## Requirement
Gather every line of the rows below that contains the string "size", matching case exactly.

## Pointing data for screenshots
* * *

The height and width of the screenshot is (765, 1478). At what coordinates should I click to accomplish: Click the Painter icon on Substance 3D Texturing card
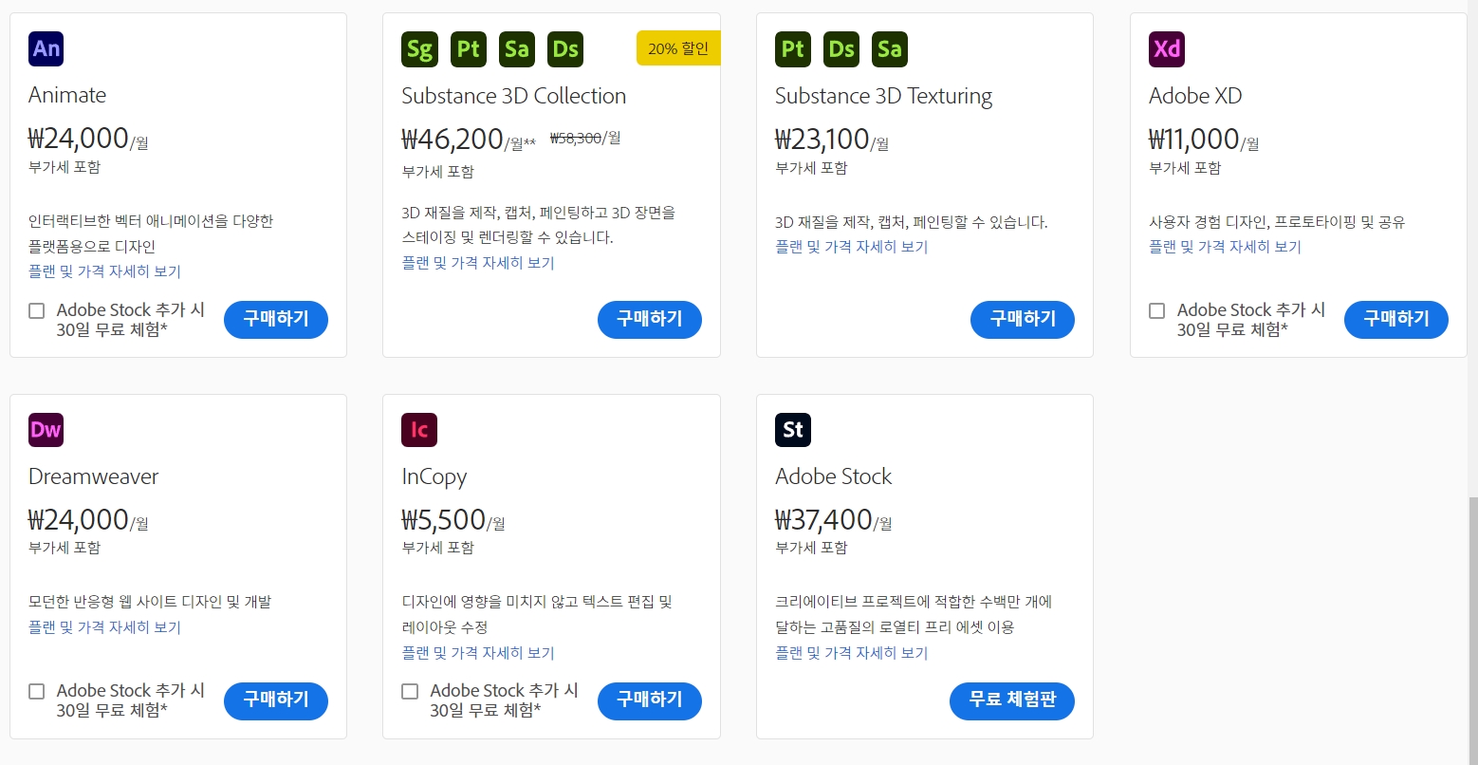792,48

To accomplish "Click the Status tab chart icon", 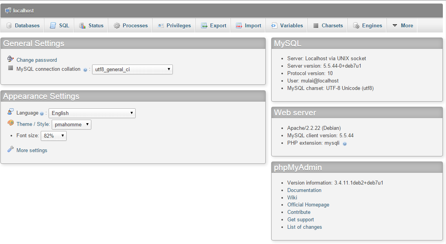I will (x=82, y=26).
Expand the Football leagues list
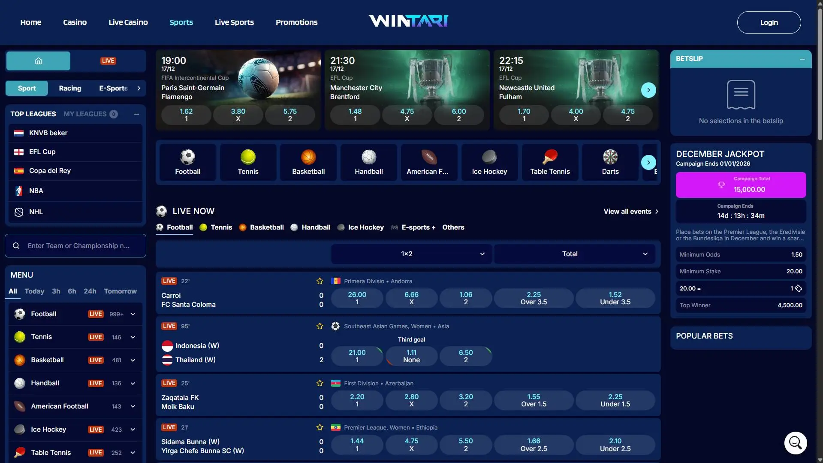The height and width of the screenshot is (463, 823). tap(133, 314)
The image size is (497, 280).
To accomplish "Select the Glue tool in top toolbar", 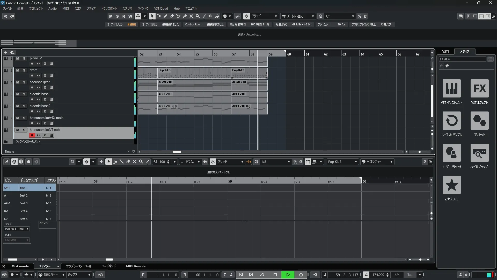I will [185, 16].

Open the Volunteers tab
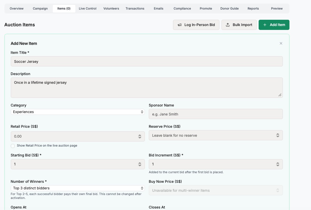point(111,9)
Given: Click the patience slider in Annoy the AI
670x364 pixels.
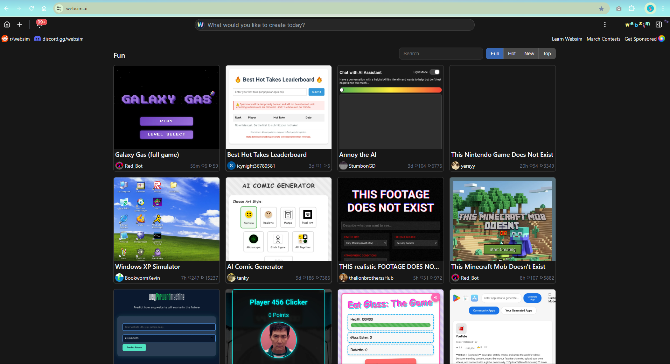Looking at the screenshot, I should [390, 90].
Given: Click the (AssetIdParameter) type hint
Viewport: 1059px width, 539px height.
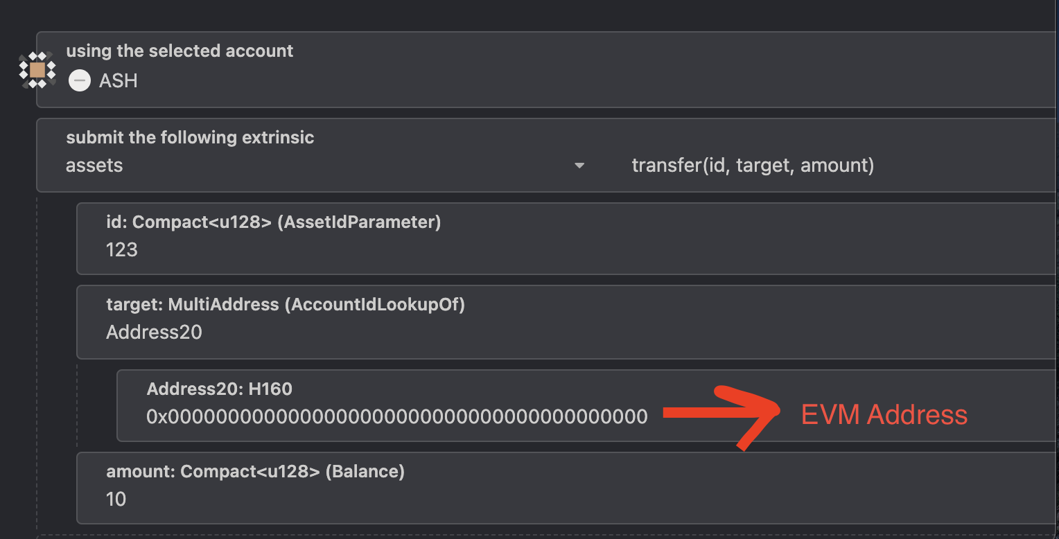Looking at the screenshot, I should pos(358,222).
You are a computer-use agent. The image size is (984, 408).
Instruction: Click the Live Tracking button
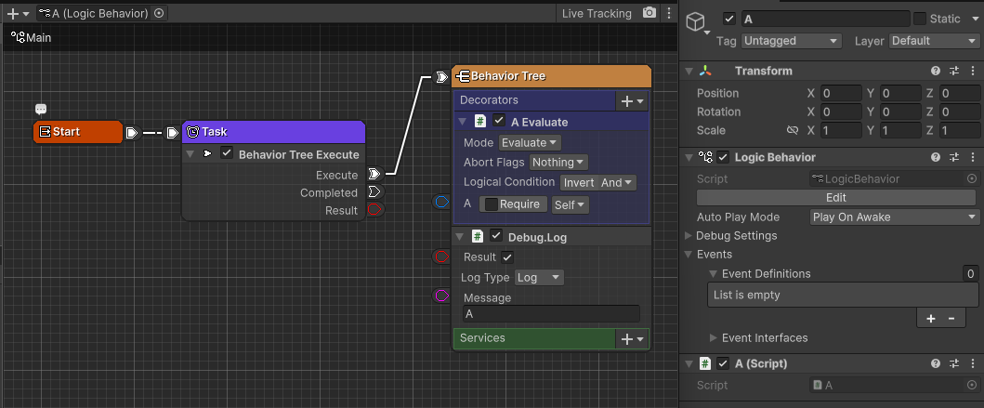tap(597, 13)
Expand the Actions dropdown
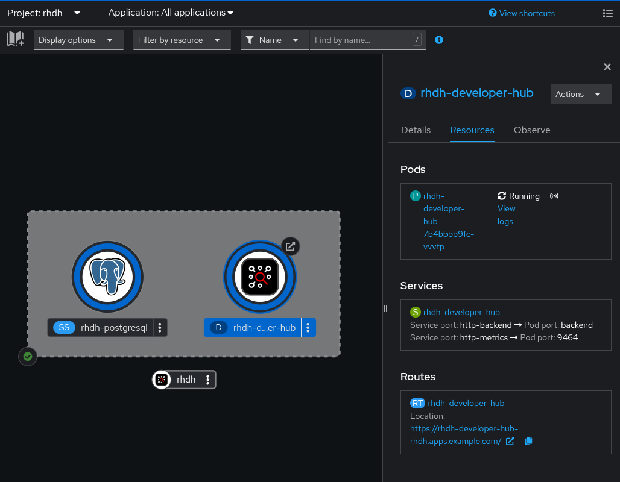620x482 pixels. click(580, 94)
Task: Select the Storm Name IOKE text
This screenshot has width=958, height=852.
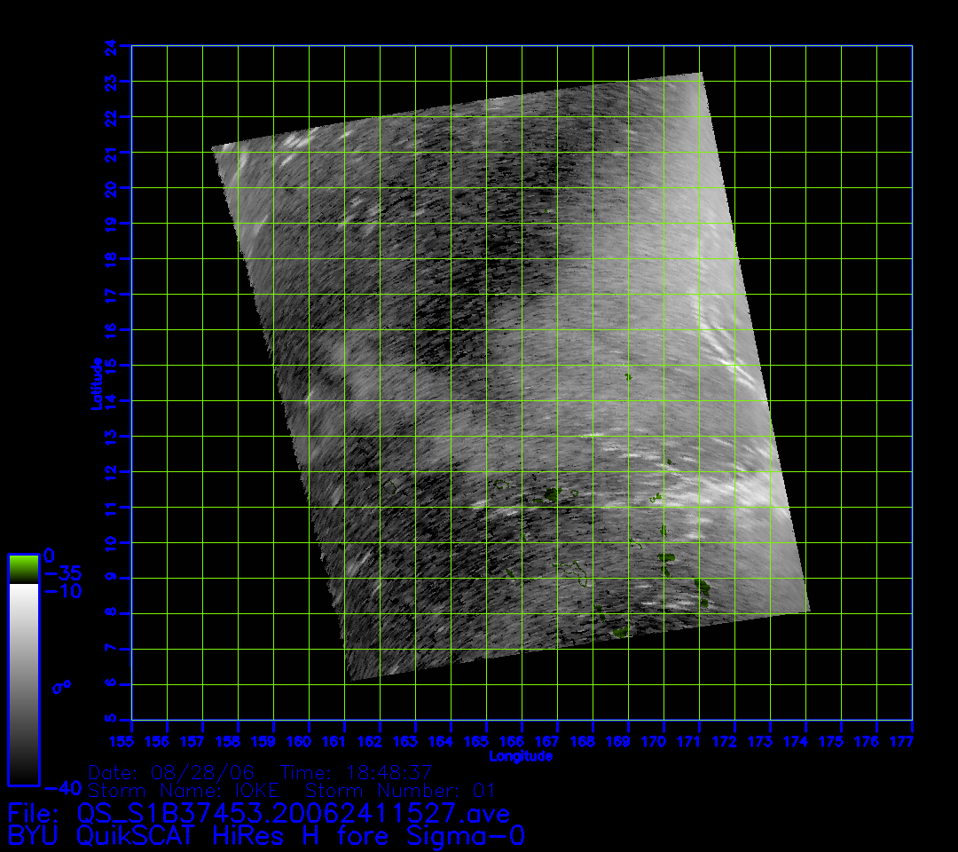Action: click(x=184, y=790)
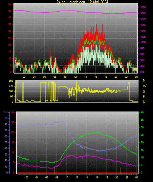Click the 08 hour tick on top graph

(x=55, y=77)
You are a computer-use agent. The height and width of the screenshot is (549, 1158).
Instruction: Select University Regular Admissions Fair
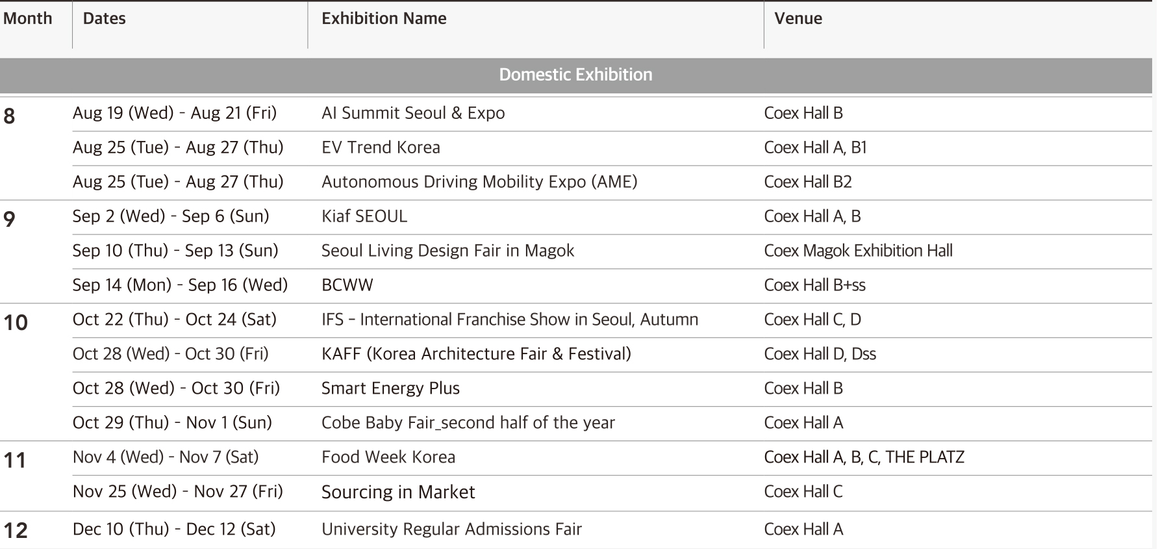pyautogui.click(x=451, y=530)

* * *

## Reply
The image size is (497, 280).
You are a computer-use agent. The image size is (984, 408).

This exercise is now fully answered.